Our "Second Stage" productions are on our theatre stage after the close of our "Main Stage" season. These productions offer new or beginning directors free rein; we find that that's the best way to see what they can do so that we know whether or not they can handle a Main Stage play. It is also a wonderful opportunity for novice actors, designers and stage managers to get experience and hone their skills without pressure.

Second Stage

At various times throughout the year, the Mendocino Theatre Company may produce plays with simplified production requirements for shorter runs of two-to three weeks. This “Second Stage” format gives the theatre-going community an opportunity to see exciting works not otherwise possible to produce for a longer run, and may also give new or beginning directors an opportunity to familiarize themselves with directing for MTC.

Another great opportunity for new directors is your Reading Series, which also allows performers with limited schedules to participate, and gives exposure to material that may not otherwise work for Mainstage productions. Do you have successful participation and attendance for these readings? How do you publicize the Reading Series? Do you charge for attendance?

Our reading series, which we plan to revive in 2017, is quite popular with locals and it is usually very easy to find actors to participate. We publicize them mostly through our email communications and flyers. We do not charge for admission, but do ask for a suggested donation--usually $5.

Reading Series

Throughout the calendar year, the Mendocino Theatre Company often produces readings of interesting and engaging plays, Wednesday evenings at 7 p.m. The Reading Series gives new directors an opportunity to direct, and the minimal time commitment attracts a variety of performers who might not otherwise be available. Important works that may not otherwise be able to be produced on the Mainstage due to large casts, complicated production requirements, etc., can be experienced through the Reading Series. On occasion, popular readings may be selected as plays for the Mainstage.

Describe your audience - visitors, locals, etc?

Our audience consists of both locals and tourists--locals are, of course, our main support, but we find more and more tourists are making our little theatre a destination. In general, ours is an older audience, though we do encourage younger patrons by offering a youth discount.

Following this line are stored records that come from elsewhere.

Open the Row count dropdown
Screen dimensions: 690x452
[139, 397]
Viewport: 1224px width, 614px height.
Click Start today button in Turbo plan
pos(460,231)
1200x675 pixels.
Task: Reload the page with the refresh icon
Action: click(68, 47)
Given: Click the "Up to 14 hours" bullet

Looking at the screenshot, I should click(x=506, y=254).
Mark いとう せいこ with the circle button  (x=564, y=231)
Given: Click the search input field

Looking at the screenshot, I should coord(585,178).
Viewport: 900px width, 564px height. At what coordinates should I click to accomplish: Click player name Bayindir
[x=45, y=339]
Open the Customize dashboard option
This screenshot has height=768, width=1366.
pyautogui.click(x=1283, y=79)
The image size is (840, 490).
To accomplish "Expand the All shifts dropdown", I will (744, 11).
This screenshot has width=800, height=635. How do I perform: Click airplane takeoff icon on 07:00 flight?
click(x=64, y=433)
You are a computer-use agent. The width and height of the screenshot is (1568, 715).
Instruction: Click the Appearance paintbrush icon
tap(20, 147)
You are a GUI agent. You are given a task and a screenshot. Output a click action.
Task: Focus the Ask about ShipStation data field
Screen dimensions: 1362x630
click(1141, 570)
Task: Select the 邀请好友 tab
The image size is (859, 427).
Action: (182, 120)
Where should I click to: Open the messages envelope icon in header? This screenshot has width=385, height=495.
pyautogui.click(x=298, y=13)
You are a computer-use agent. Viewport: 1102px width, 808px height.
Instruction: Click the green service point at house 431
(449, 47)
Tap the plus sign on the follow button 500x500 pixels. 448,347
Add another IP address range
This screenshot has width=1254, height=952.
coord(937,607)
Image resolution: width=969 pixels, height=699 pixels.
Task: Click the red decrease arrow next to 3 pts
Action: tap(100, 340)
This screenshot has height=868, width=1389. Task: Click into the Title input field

What do you think 'makes' community theatre community theatre?

We are a group that cannot exist without the broader community and, in a sense, we very much exist FOR the broader community. After all, what is theatre without an audience? But we often remind ourselves that, as much as we want to please everyone, the theatre is really for US — to give us an opportunity to do plays that WE care about — to solve acting or design problems that challenge US — and, especially, to give the youth in our community an opportunity to succeed at meeting adult responsibilities while working with adults.

Are you a California native?

No, though I have lived in this state for many years.